EXERCISE DETAILS >>
Beginning at the line that mentions "Open the end date calendar picker icon", retype the rest of the records below exactly. Pictures are not part of the copy.

RECORDS FOR PROCESSING >>
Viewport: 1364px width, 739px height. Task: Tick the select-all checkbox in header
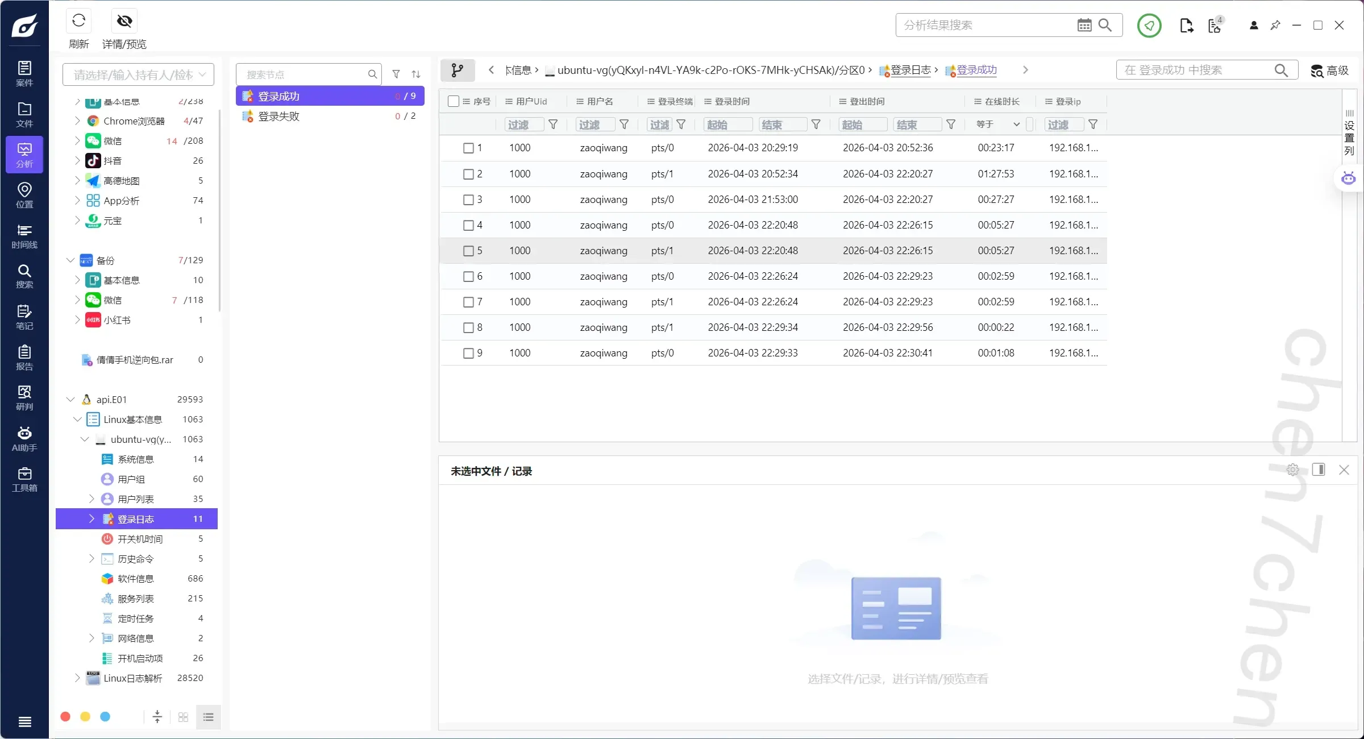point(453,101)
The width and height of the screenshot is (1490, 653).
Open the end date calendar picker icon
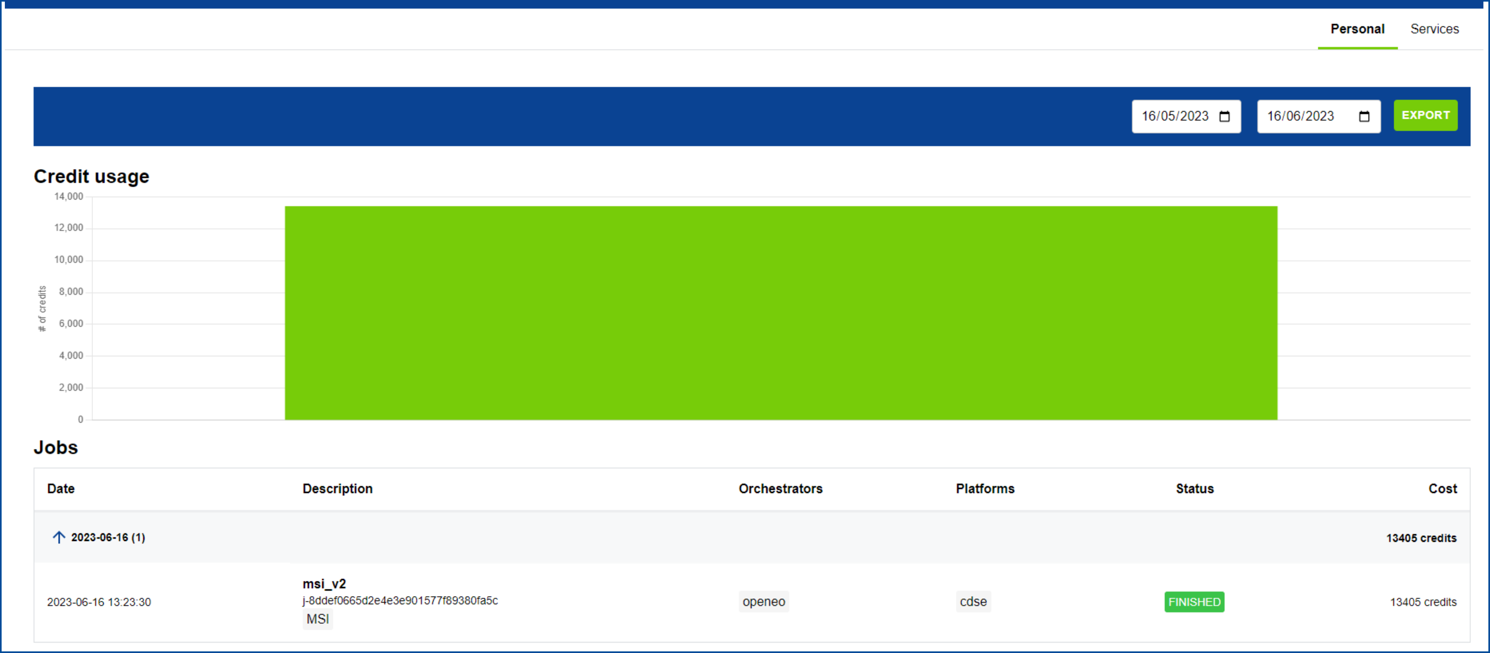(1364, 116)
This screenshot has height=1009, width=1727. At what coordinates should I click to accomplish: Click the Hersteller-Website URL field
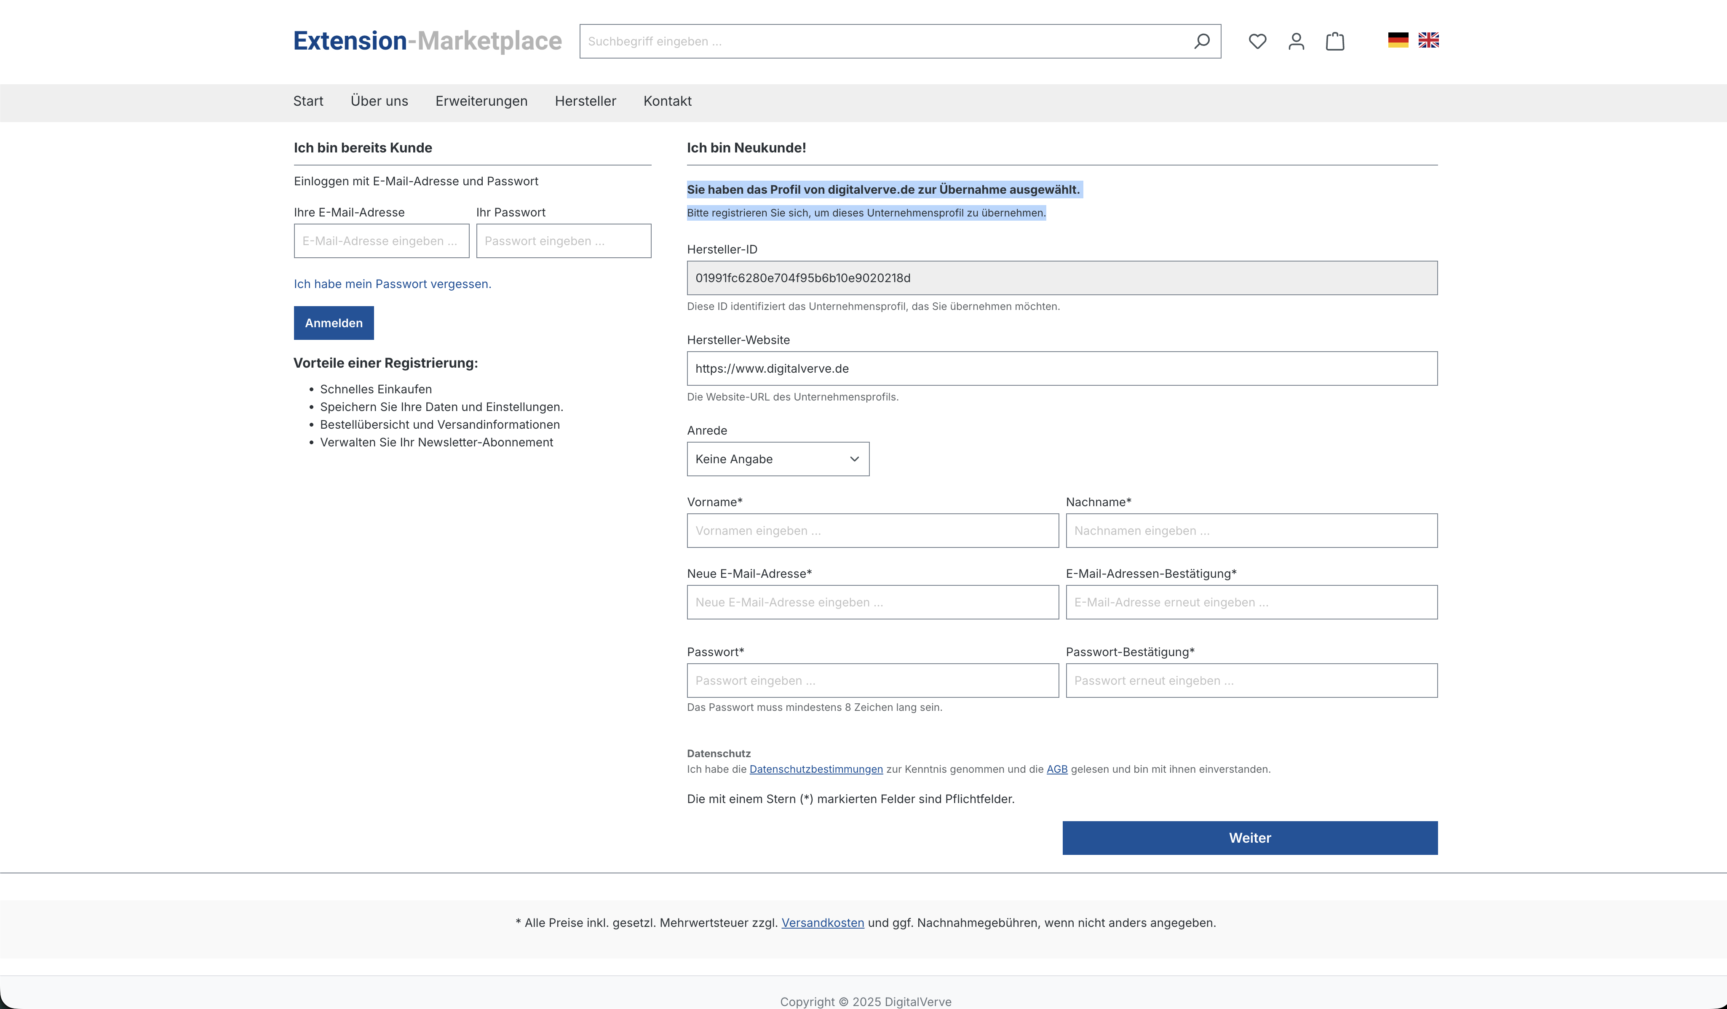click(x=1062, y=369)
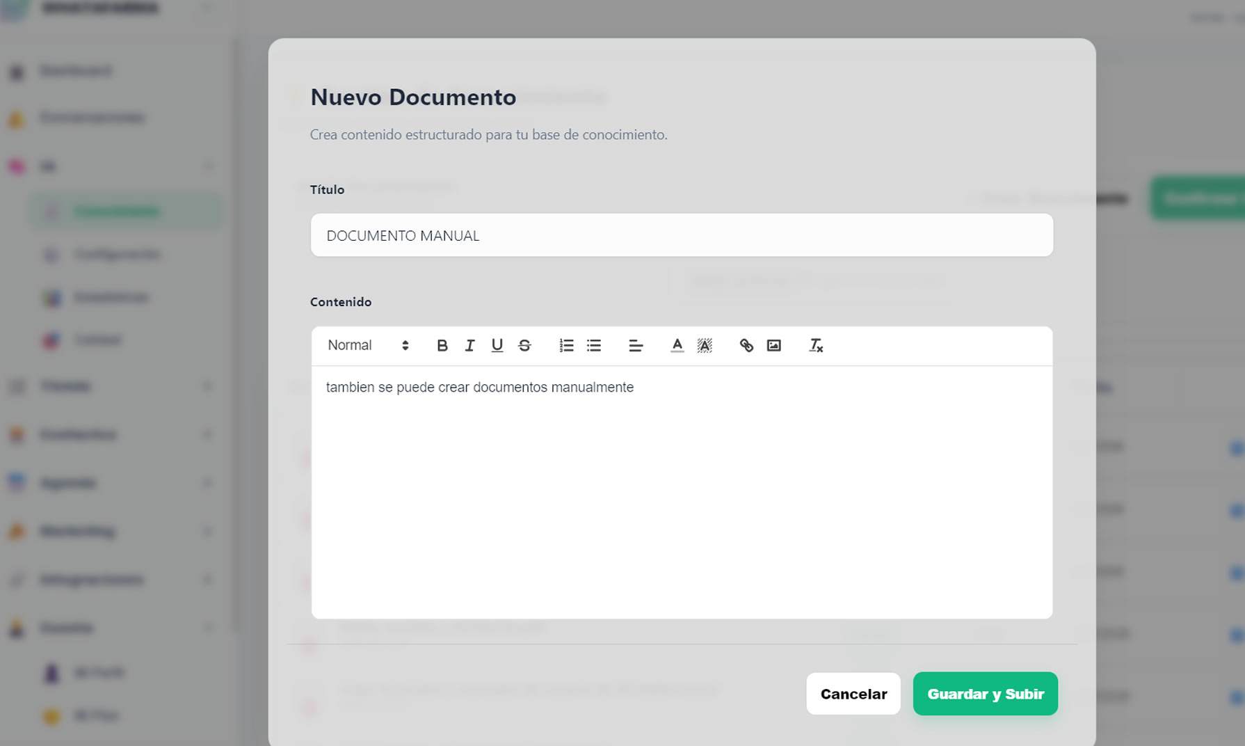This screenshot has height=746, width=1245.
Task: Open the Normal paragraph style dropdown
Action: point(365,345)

OUTPUT FOR THIS EXERCISE >>
Open the end date calendar picker icon
(1364, 116)
This screenshot has height=1009, width=1727. At what coordinates should I click to accomplish: Click the Hersteller-Website URL field
click(x=1062, y=369)
This screenshot has height=746, width=1245.
Task: Open the Normal paragraph style dropdown
Action: point(365,345)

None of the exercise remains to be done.